- **PROBLEM REQUIREMENTS**:
The required output is the lines from the one with "This screenshot has width=1109, height=606." through the end of the data, repeated verbatim, with no pictures included.
───── SOURCE DATA
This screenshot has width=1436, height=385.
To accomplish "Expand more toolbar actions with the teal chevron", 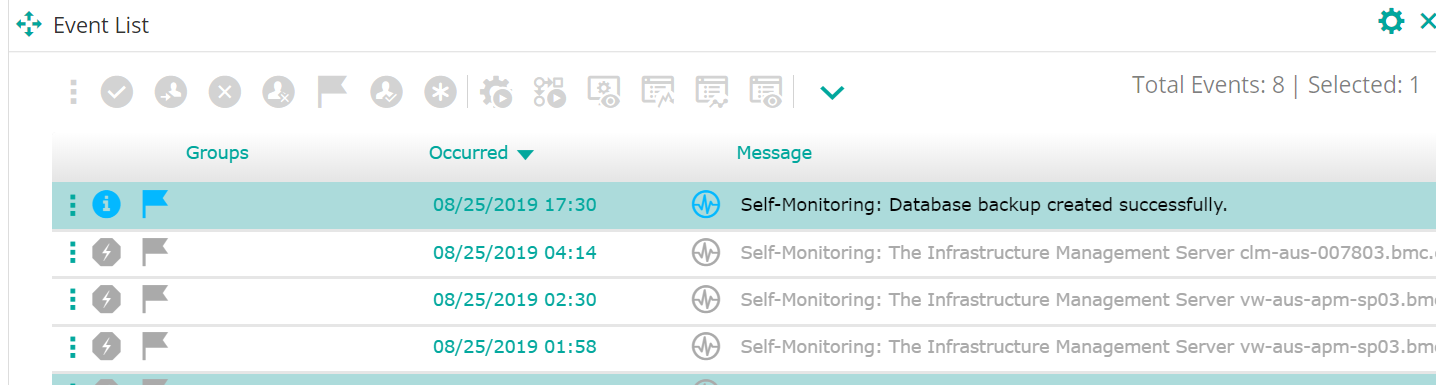I will pos(832,93).
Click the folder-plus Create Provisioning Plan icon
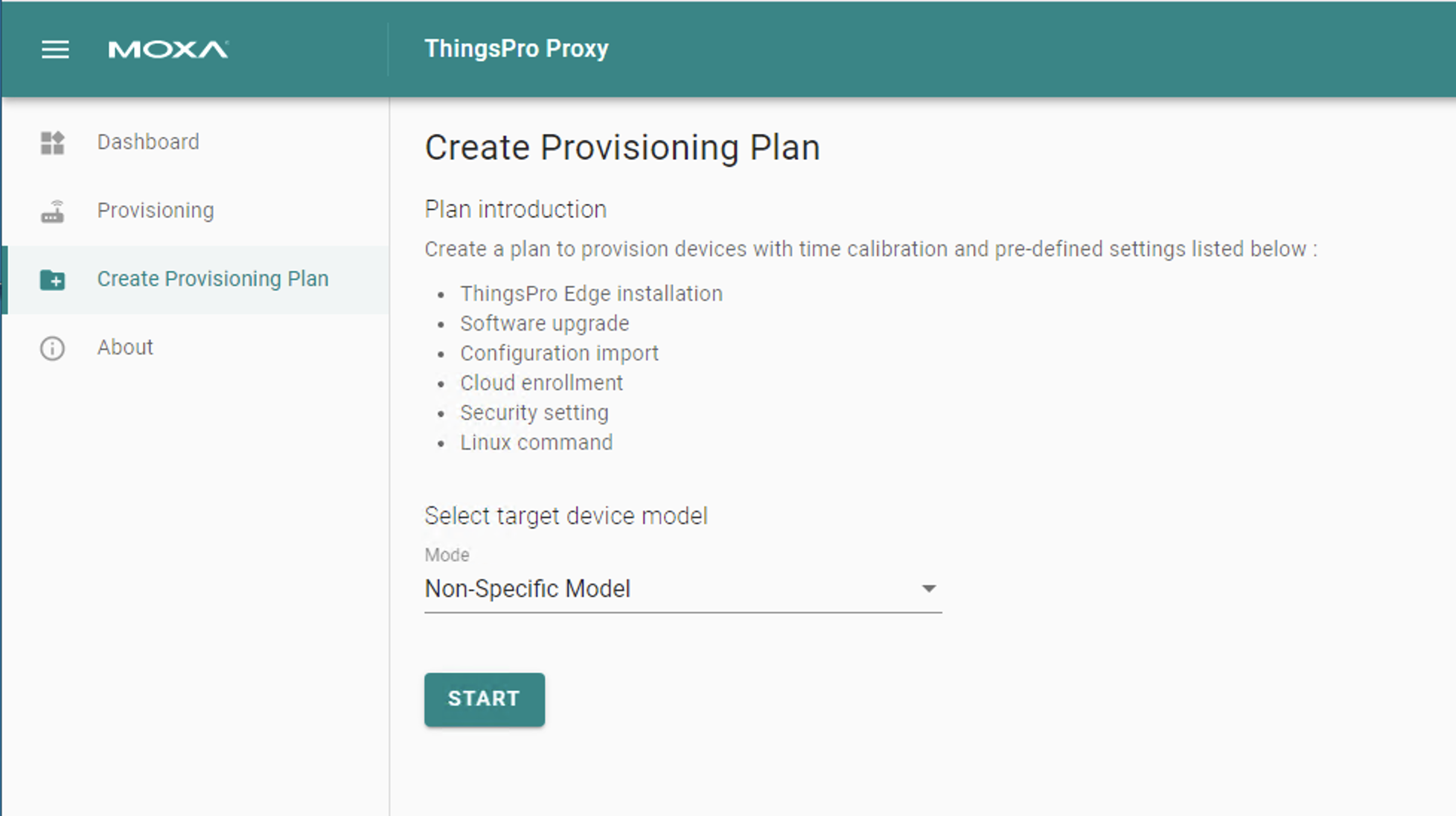The height and width of the screenshot is (816, 1456). click(x=52, y=280)
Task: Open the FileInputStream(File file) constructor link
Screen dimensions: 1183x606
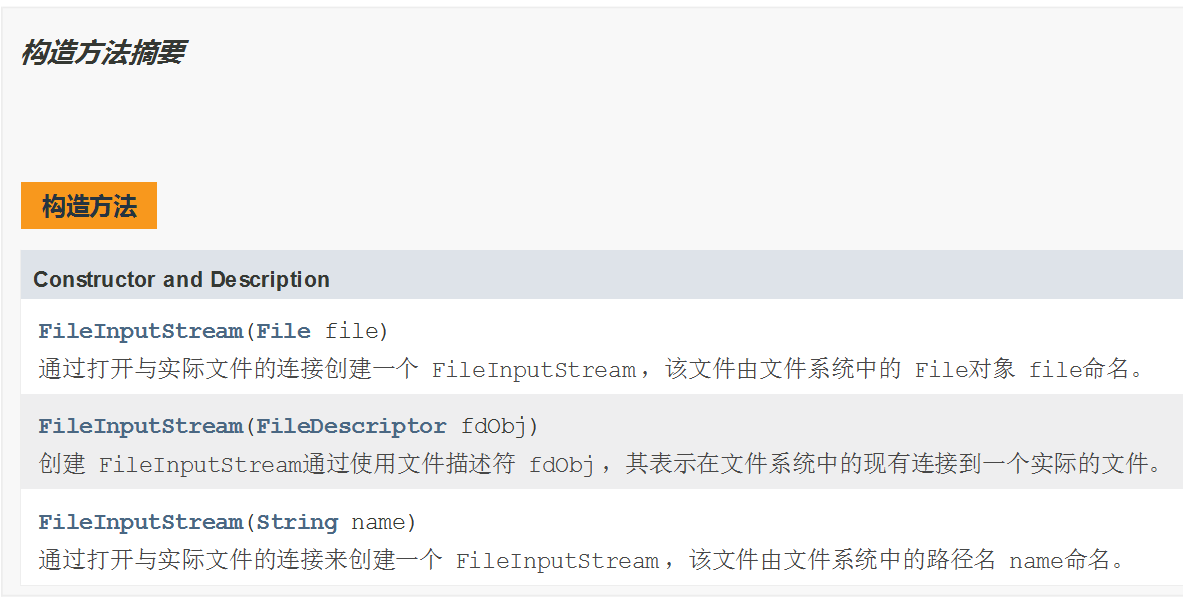Action: [x=140, y=331]
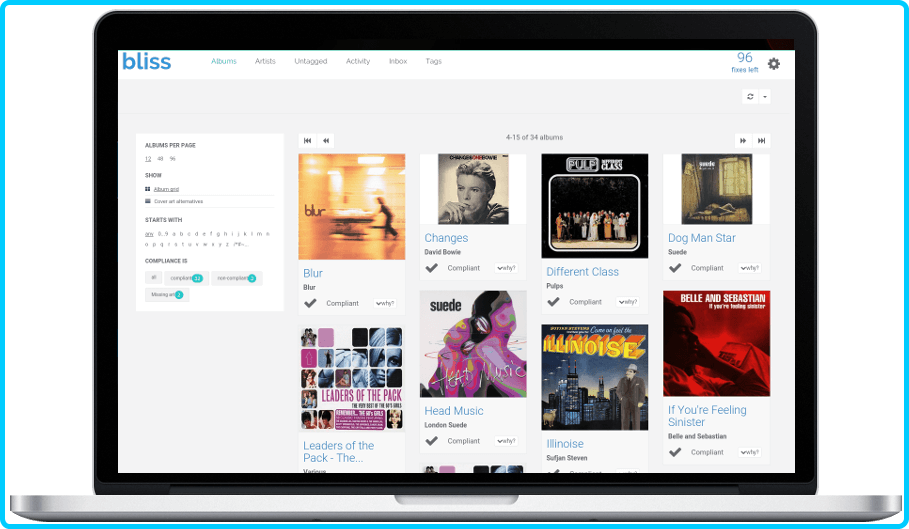The height and width of the screenshot is (529, 909).
Task: Click the Illinoise album cover thumbnail
Action: (x=594, y=377)
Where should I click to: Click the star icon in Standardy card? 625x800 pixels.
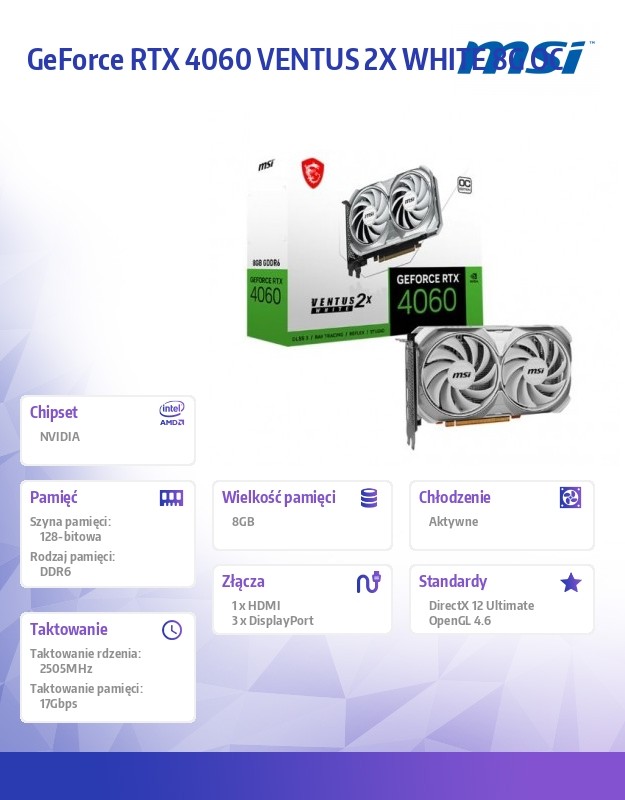pyautogui.click(x=571, y=582)
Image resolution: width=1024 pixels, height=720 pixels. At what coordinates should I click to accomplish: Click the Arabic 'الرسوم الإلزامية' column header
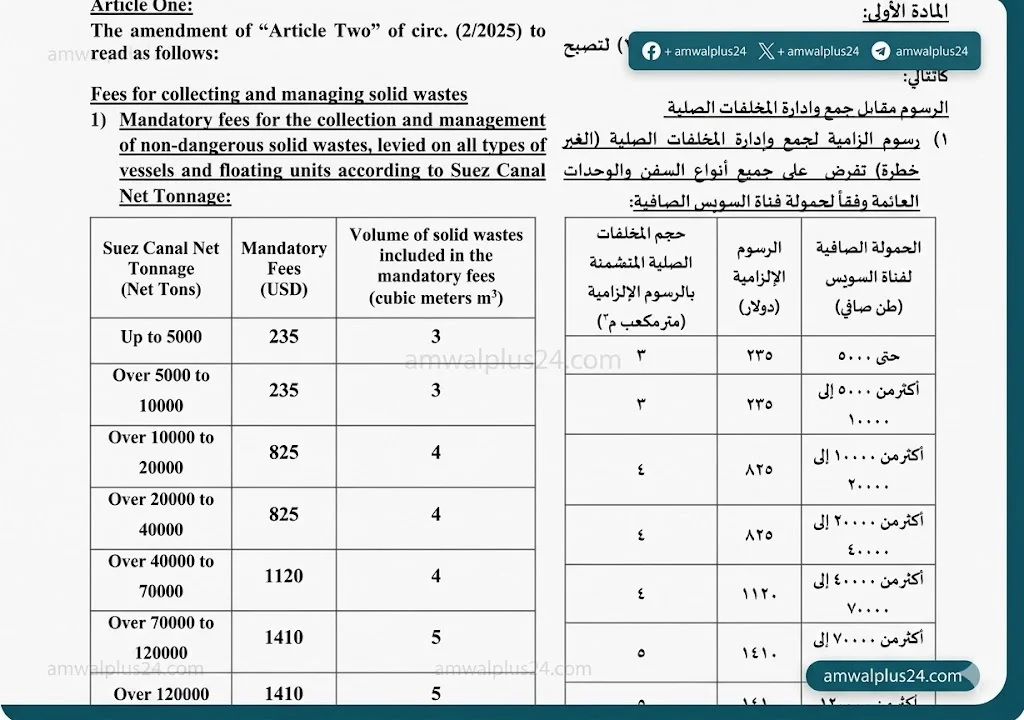(758, 277)
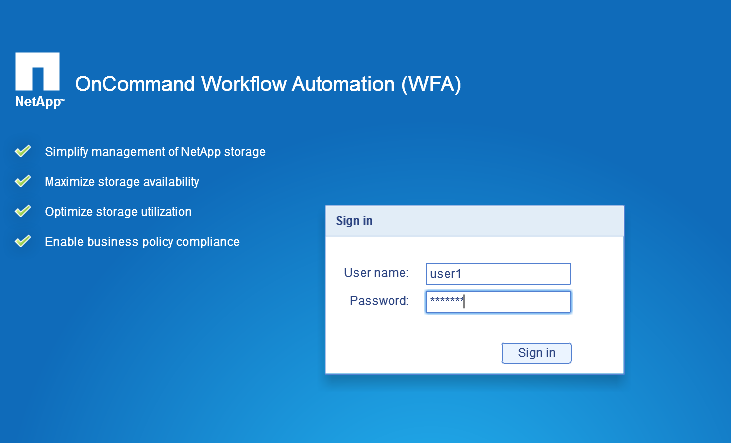Image resolution: width=731 pixels, height=443 pixels.
Task: Click the Sign in panel header
Action: [x=474, y=221]
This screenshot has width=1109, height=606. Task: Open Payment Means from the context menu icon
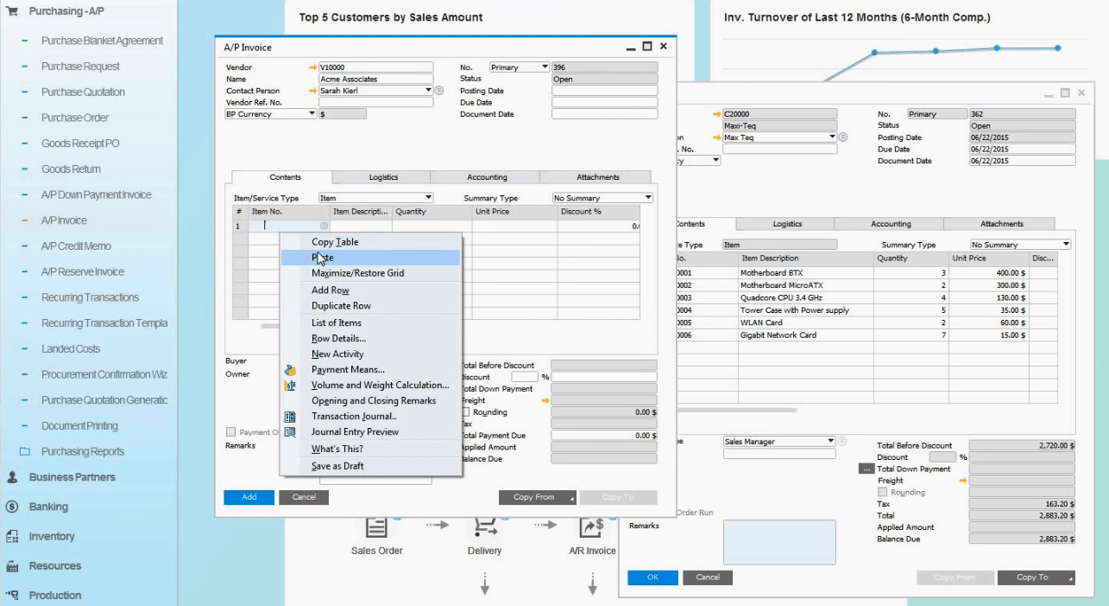click(x=290, y=370)
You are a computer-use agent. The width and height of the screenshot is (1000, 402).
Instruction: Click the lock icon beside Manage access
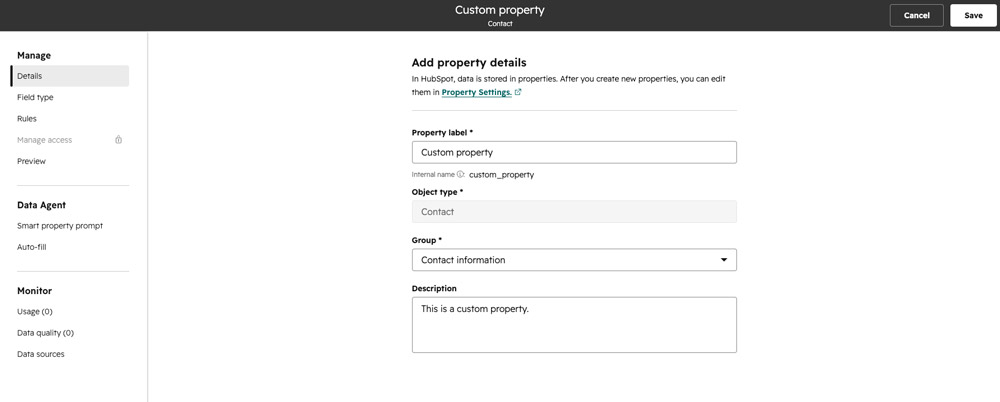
──────────
- **RESPONSE BELOW**:
This screenshot has width=1109, height=606. Task: Open Payment Means from the context menu icon
click(x=290, y=370)
You are a computer-use agent. The width and height of the screenshot is (1000, 402).
Instruction: Click the lock icon beside Manage access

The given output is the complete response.